Según esto, Medea cree llevar a cabo un sacrificio con el acto del filicidio, y así lo anuncia fríamente antes de ejecutarlo. Esta intencionalidad demuestra claramente que su acto de violencia no se limita a la mera intención vengativa. Medea aparece como misteriosa sacerdotisa oficiante, si bien, claro está, se trata de un sacrificio al que no le es propicia la ley divina [themis] del panteón olímpico griego.

Es bien conocido que en el mundo griego el culto a los dioses olímpicos, de corte patriarcal, no había logrado desplazar por completo el culto anterior, más popular y primitivo, a las divinidades ctónicas y femeninas. Únicamente se produjo un equilibrio mediante la paulatina asimilación de estas divinidades a otras diosas equivalentes sometidas a la supremacía de Zeus. El más claro ejemplo de este proceso, como se ha dicho ya, puede encontrarse desarrollado en la Orestíada, con el perdón del matricida y con la aceptación por parte de las Erinias de las condiciones impuestas por la diosa Atenea, «defensora del varón». Esta peculiar convivencia de tendencias religiosas en cierto modo opuestas, así como el exitoso resurgir del culto asiático a Cíbele y la supuesta condición inicial de diosa agraria de la misma Medea pudieron fácilmente inducir a Eurípides a emplear este antagonismo religioso para acentuar la diferenciación existente entre la concepción del mundo del civilizado Jasón y de la bárbara filicida asiática, utilizando para el elemento unificador de la descendencia, sin duda el más relevante para explicitar esta polarización.

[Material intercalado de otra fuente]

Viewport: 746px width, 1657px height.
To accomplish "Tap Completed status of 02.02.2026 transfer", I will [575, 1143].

Si para el griego Jasón los hijos pertenecen necesariamente al padre, verdadero generador de la simiente, para la bárbara Medea pertenecen a la madre, «que les ha dado el ser» (1062-1063 y 1240-1241) y que, por lo tanto, tiene derecho a destruirlos. Así, Medea ejerce como oficiante sacrificial o mágica de un don que, en cuanto mujer, cree inherente a ella, dando hijos a Egeo y quitándoselos a Jasón en función de su voluntad. Nada más lejos del concepto griego de la mujer como mero recipiente provisional de la semilla masculina. Hacia este sentido apuntarían también los conocimientos mágicos de Medea y su parentesco con las divinidades preolímpicas.

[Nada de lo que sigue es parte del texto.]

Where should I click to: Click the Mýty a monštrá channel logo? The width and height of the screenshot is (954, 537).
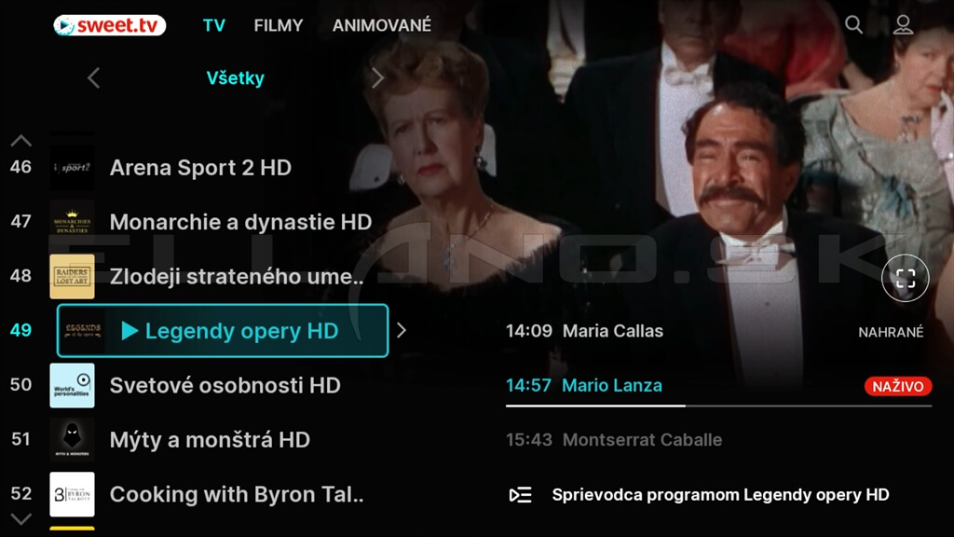coord(72,440)
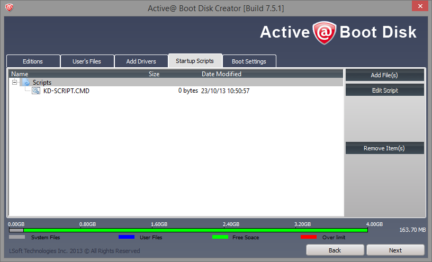The image size is (432, 262).
Task: Click Remove Item(s) button
Action: pyautogui.click(x=384, y=148)
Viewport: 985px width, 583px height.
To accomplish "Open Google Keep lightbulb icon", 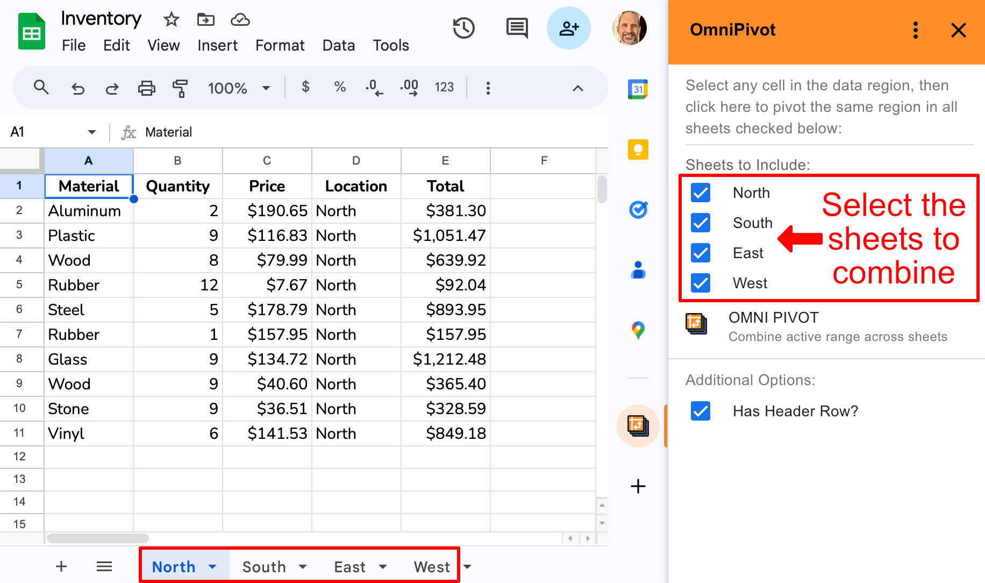I will (x=638, y=150).
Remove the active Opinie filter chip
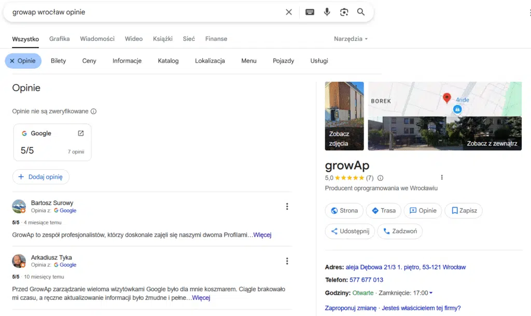This screenshot has width=531, height=316. coord(12,61)
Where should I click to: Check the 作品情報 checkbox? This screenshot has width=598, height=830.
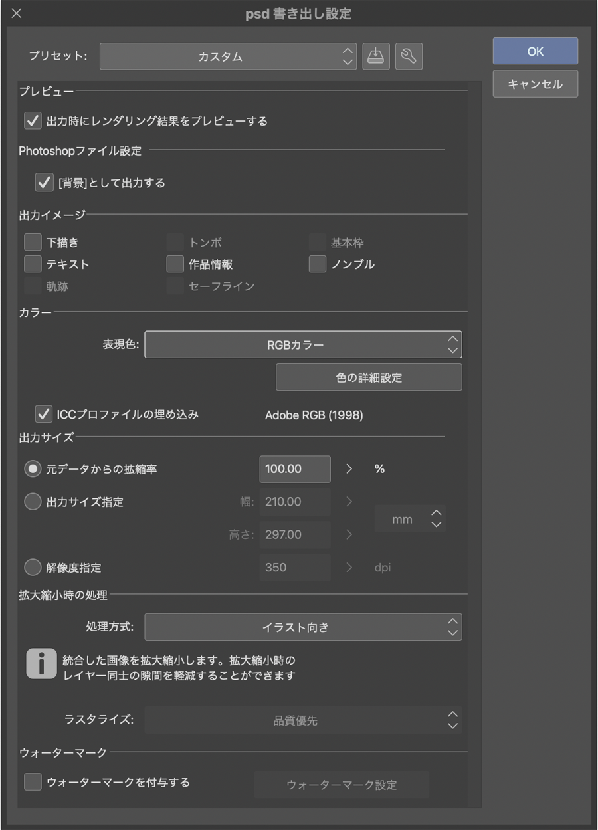(175, 264)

Según esta interpretación, lo patriarcal y lo lógico establecería una polarización más o menos implícita con lo «matriarcal» y lo mágico, tomando como bisagra o nexo provisional de unión la descendencia común del civilizado y de la bárbara. Dado que se trata de una unión ideológicamente imposible, los hijos frutos de la misma se ven necesariamente abocados a un final funesto, presagiado por la nodriza desde el mismo principio de la tragedia. Desde este punto de vista, los aspectos temáticos tradicionalmente contemplados en ella (consistentes básicamente en la explicitación de la situación de la mujer, en la idea de venganza y, también, en el enfrentamiento entre lo griego y lo bárbaro) estarían mucho más imbricados entre sí de lo que pudiera parecer en un primer momento. Cabría añadir a los temas «tradicionales» el Leitmotiv temático de la descendencia que, tanto en el discurso teórico entretejido en la tragedia como en su manifestación particularizada en los hijos del griego y de la colquídea, constituiría el elemento clave en torno al cual se articularían todos los demás.

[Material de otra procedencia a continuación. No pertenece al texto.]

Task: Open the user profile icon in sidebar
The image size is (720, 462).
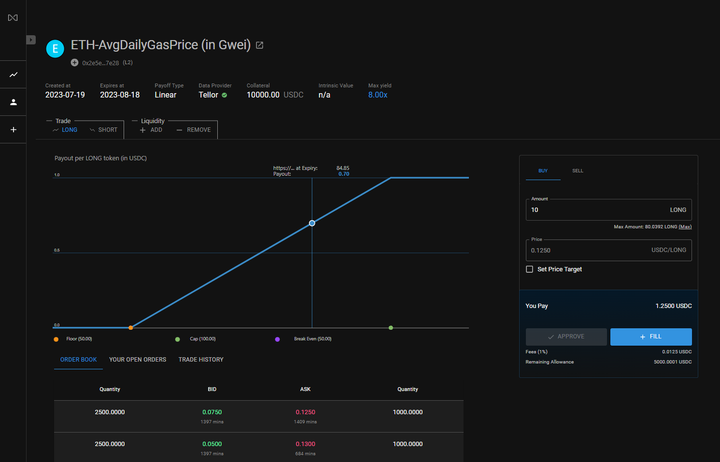Action: point(14,102)
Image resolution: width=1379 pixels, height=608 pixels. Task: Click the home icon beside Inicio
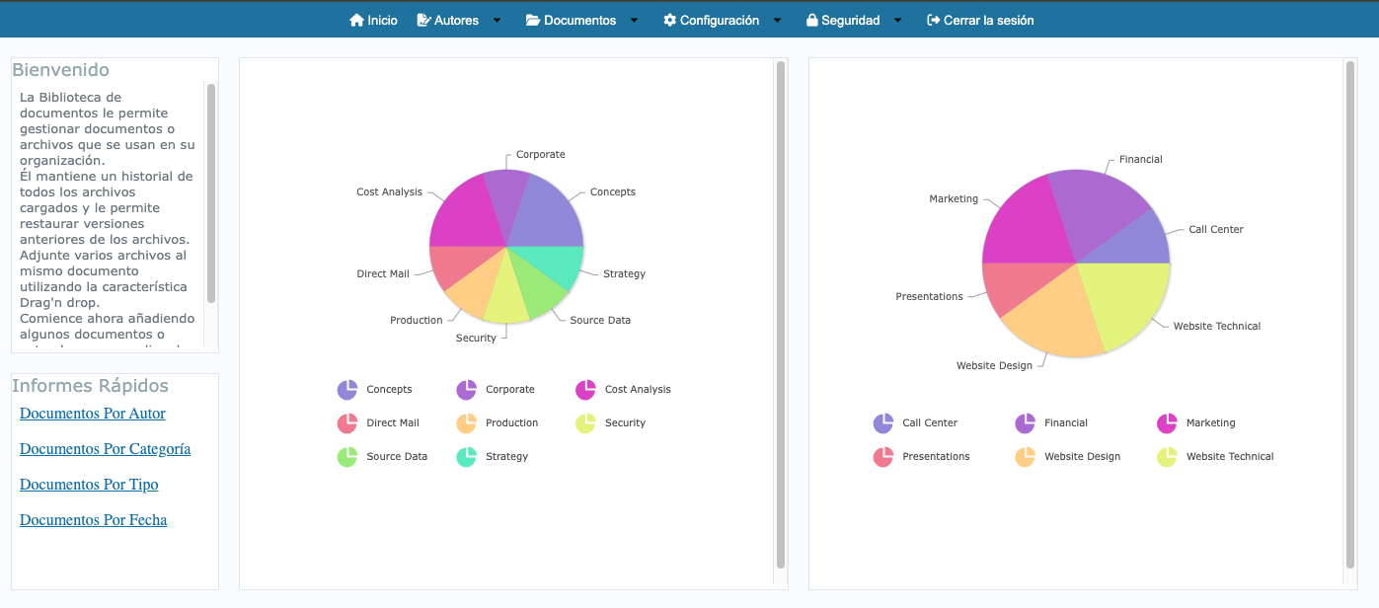[356, 20]
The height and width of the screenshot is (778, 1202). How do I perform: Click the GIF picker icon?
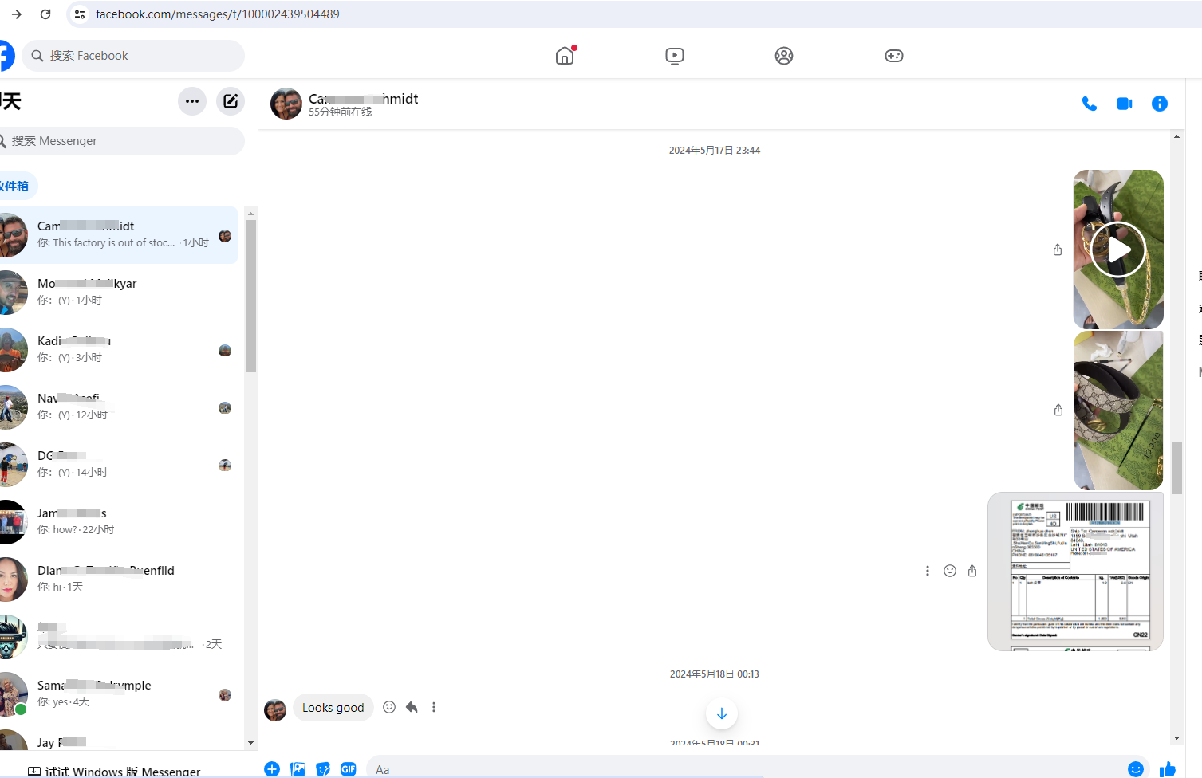click(x=349, y=768)
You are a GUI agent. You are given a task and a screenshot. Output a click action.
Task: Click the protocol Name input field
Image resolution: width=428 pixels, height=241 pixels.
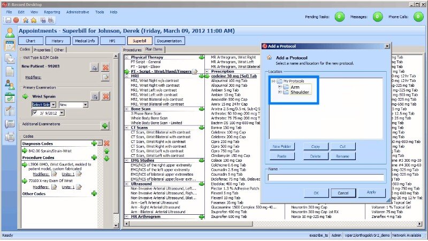coord(325,177)
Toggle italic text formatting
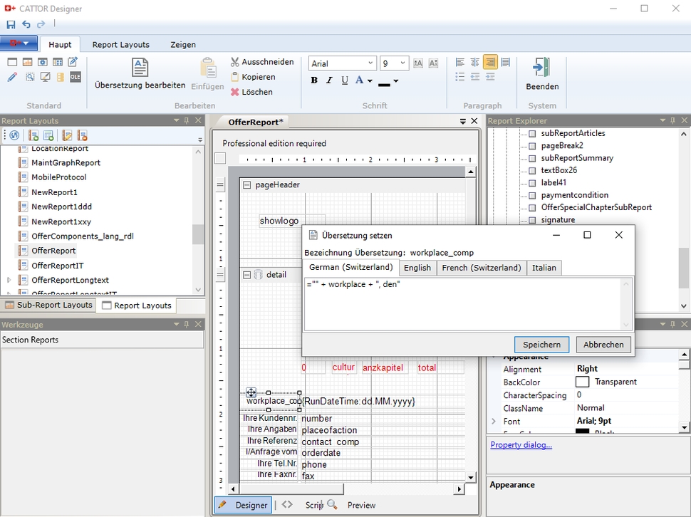Image resolution: width=691 pixels, height=517 pixels. coord(329,80)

Así, los hijos de Jasón y de Medea, en cuanto corporeización de una unión utópica entre lo masculino y lo femenino y entre lo griego y lo bárbaro, han de enfrentarse necesariamente a la muerte para, con su desaparición, reconstituir un perdido equilibrio entre extremos antagónicos y poner así de manifiesto la cualidad anti-natura de una reconciliación conceptualmente imposible.